DOCUMENT PASSAGE

First of all, I'd just like to say that I did not speak even once through the whole small group discussion. Three reasons for this. The first reason, I was dead tired. Second reason, I read that chapter of the book 2 weeks ago and didn't remember anything from it. I know, I should have re-read it, but the truth is I misplaced the book and found it again just before the night began. Final reason was I was thinking about (the following) stuff.

This sort of stems from some topics that my small group discussed tonight. Plus other stuff that I've been recently challenged by and pondering.

From what I can gather, the world (or at least North America) is gradually shifting from what they call "traditional values" to a more liberal ideology. Whenever anyone uses the bible to try to condemn some of the current issues, people turn away almost in disgust because it's too traditional, too old-fashioned.

I cannot blame them really. Jesus came to earth 2000 years ago, and, even if non-believers were to just believe that Jesus did exist, it was still, 2000 years ago. People look at us and think we're conservatives. That's we're following this old religion that is out-dated and closed-minded.

RAW RECORDS
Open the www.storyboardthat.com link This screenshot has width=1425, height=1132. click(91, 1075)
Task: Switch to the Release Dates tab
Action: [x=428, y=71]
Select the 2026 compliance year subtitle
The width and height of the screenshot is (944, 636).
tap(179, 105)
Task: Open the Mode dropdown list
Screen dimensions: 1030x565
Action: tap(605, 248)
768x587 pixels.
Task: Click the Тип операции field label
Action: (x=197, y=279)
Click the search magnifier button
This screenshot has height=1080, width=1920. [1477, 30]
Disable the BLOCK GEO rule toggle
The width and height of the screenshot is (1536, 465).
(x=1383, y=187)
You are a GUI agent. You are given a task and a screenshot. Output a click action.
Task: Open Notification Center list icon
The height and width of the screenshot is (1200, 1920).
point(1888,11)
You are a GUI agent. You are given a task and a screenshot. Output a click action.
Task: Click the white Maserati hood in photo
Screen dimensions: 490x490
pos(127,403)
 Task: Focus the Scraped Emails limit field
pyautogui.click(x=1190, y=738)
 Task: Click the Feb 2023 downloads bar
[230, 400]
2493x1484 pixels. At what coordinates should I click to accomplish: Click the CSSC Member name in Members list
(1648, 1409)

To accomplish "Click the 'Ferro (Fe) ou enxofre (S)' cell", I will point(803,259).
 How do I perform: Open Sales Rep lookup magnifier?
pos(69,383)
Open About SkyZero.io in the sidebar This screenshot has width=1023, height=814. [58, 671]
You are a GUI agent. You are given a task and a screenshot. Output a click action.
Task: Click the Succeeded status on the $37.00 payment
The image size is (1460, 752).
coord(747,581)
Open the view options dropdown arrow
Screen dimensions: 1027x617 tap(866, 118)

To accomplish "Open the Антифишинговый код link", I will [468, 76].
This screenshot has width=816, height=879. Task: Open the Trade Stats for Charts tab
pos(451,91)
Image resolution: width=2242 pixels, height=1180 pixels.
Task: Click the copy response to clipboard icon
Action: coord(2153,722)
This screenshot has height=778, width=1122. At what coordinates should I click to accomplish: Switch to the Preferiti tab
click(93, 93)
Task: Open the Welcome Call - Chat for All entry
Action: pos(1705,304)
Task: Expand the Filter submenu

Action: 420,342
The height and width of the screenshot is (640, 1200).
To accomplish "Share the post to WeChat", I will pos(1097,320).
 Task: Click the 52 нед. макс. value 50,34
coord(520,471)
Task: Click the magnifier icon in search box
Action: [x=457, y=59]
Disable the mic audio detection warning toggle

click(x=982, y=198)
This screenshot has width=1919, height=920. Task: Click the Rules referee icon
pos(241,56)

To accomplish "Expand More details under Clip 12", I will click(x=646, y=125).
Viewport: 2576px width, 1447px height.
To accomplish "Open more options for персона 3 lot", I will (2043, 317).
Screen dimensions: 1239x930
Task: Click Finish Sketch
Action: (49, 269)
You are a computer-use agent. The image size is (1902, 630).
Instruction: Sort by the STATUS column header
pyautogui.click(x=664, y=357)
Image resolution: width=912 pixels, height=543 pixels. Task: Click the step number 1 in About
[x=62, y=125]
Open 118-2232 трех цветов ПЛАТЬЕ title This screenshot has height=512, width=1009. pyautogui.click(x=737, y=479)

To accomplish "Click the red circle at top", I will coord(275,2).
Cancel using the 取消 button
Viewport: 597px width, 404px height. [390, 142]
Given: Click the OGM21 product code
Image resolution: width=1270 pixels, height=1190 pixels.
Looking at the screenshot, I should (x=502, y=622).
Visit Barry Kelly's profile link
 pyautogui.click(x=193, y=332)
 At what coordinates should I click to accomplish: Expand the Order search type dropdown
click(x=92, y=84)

WORK TO COMPLETE
A) Retype the passage from the small group post, starting with "From what I" and going on through "traditional, too old-fashioned.".
B) According to the small group post, how long ago did the writer read the chapter of the book?

RESULTS FOR THE EXERCISE
A)
From what I can gather, the world (or at least North America) is gradually shifting from what they call "traditional values" to a more liberal ideology. Whenever anyone uses the bible to try to condemn some of the current issues, people turn away almost in disgust because it's too traditional, too old-fashioned.

B) 2 weeks ago.